Located 12 km from Kurgan Tube is the district named by local inhabitants as Ajina Teppa. It can be translated as «the Devil’s hill”, “the Hill of Evil Spirit”. Probably such an attitude to this place among the local residents was caused by the unattractiveness of this place surrounded from three sides by aryks, thick undergrowths, bumps and pits.

It came out as a surprise when archeological excavations which started in 1961 resulted in 500,000 artifacts: sculptures, reliefs, wall painting fragments of a uniform complex of dwelling and cult rooms belonging to the 7th – 8th-century Buddhist monastery.

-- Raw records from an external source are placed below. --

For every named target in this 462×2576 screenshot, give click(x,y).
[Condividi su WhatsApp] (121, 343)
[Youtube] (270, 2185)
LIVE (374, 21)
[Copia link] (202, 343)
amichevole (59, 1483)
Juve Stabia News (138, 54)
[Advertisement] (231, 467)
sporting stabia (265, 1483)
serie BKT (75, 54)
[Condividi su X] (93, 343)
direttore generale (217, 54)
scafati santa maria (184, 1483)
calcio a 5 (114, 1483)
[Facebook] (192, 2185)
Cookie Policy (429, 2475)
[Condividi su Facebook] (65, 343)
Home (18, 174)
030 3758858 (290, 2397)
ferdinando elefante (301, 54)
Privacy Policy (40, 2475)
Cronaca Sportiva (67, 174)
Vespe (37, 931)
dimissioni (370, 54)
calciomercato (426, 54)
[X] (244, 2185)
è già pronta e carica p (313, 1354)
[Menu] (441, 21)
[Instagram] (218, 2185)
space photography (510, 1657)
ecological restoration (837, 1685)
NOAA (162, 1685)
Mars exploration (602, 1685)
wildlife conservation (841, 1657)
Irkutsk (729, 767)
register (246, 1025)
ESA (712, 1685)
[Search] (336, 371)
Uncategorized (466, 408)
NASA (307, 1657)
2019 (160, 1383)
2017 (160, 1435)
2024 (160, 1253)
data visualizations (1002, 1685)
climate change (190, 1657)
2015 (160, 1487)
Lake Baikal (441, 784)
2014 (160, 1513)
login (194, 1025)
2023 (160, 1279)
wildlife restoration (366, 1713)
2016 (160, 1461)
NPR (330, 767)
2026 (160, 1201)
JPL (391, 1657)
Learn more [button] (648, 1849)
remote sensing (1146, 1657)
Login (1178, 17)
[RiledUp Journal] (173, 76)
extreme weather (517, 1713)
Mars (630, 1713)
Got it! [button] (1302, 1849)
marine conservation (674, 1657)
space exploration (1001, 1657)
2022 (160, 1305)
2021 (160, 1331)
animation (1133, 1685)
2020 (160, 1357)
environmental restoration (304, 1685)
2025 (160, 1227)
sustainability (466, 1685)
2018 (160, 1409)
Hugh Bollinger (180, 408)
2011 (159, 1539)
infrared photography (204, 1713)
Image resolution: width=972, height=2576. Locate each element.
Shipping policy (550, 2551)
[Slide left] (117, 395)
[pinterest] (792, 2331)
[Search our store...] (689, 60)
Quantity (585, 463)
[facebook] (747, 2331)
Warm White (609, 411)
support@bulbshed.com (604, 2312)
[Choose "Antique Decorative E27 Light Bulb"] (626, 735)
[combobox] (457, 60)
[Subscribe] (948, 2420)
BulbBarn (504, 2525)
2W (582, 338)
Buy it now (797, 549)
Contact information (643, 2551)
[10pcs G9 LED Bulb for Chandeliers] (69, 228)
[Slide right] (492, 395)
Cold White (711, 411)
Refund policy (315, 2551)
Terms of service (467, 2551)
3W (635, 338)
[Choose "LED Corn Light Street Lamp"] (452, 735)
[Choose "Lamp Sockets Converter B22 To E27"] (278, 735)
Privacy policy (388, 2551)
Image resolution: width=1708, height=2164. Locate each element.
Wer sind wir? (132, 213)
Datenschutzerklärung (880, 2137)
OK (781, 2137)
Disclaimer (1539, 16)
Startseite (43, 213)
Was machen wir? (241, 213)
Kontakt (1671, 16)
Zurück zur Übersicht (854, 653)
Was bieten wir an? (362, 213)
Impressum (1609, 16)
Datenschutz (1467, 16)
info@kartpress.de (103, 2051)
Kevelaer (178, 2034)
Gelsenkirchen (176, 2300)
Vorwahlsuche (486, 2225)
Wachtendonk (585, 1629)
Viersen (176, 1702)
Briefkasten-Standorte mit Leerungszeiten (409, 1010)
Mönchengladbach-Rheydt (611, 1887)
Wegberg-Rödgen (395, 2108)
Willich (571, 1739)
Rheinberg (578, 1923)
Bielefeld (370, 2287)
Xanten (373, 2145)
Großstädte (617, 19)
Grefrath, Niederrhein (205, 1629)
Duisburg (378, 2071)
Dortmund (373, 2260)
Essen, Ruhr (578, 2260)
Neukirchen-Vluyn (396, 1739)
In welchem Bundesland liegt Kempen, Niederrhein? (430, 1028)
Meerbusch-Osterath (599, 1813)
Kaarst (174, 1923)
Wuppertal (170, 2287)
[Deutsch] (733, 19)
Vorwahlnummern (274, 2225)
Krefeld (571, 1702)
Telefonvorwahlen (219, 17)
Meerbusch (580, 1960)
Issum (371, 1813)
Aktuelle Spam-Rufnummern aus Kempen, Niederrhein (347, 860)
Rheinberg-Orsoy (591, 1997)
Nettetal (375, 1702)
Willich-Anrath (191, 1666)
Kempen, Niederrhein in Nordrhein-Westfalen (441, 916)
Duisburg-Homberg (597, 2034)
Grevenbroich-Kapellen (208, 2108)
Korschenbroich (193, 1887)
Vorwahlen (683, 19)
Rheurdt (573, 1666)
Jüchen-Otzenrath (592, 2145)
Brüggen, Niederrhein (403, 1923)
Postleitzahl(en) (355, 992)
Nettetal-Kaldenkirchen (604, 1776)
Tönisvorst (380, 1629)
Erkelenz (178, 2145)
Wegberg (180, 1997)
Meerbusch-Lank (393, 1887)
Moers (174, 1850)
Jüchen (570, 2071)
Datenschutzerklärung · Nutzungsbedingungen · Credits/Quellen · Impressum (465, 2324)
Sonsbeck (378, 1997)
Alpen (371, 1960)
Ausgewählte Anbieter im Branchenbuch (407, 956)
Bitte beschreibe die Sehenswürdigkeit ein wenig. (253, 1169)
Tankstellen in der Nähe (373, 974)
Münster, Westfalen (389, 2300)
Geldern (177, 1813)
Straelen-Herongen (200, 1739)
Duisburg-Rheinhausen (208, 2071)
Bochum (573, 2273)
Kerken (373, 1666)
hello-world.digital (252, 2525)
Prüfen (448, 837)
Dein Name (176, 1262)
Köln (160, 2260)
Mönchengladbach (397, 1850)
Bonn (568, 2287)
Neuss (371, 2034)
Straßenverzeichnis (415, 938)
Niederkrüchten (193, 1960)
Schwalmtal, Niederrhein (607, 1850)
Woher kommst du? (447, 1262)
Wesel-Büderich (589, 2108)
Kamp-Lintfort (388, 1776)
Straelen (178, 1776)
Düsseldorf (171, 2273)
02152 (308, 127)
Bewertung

The archeologists determined that the monastery in Ajina Teppa consisted of two parts (the temple and monastery), two rectangular yards surrounded by buildings and strong walls. One of yards had the Greater mortar (a construction for storage of relics or for marking of sacred places). In the yard’s corners there were Smaller mortars of the same form as the Greater one. The monastery was richly decorated; its walls and vaults were covered with paintings. The walls had niches were both small and bigger statues of the Buddha used to stand (his image prevailed in Ajina Teppa sculptures).
But the most sensational find in Ajina Teppa became a huge clay statue of the Buddha in nirvana found in 1966 in one of the monastery corridors. Only the bottom part of the figure, from waste to soles, was intact. The upper part of the sculpture turned out to be badly damaged. All other fragments of the sculpture were found separately. The restoration of the statue started in the same year and lasted until 1978. After that the work stopped and didn’t begin until 2000.
Today the sculpture “The Buddha in nirvana” is exhibited at the National Museum of Antiquities of Tajikistan in Dushanbe. That is the biggest sculpture of the Buddha found on territory of modern Central Asia.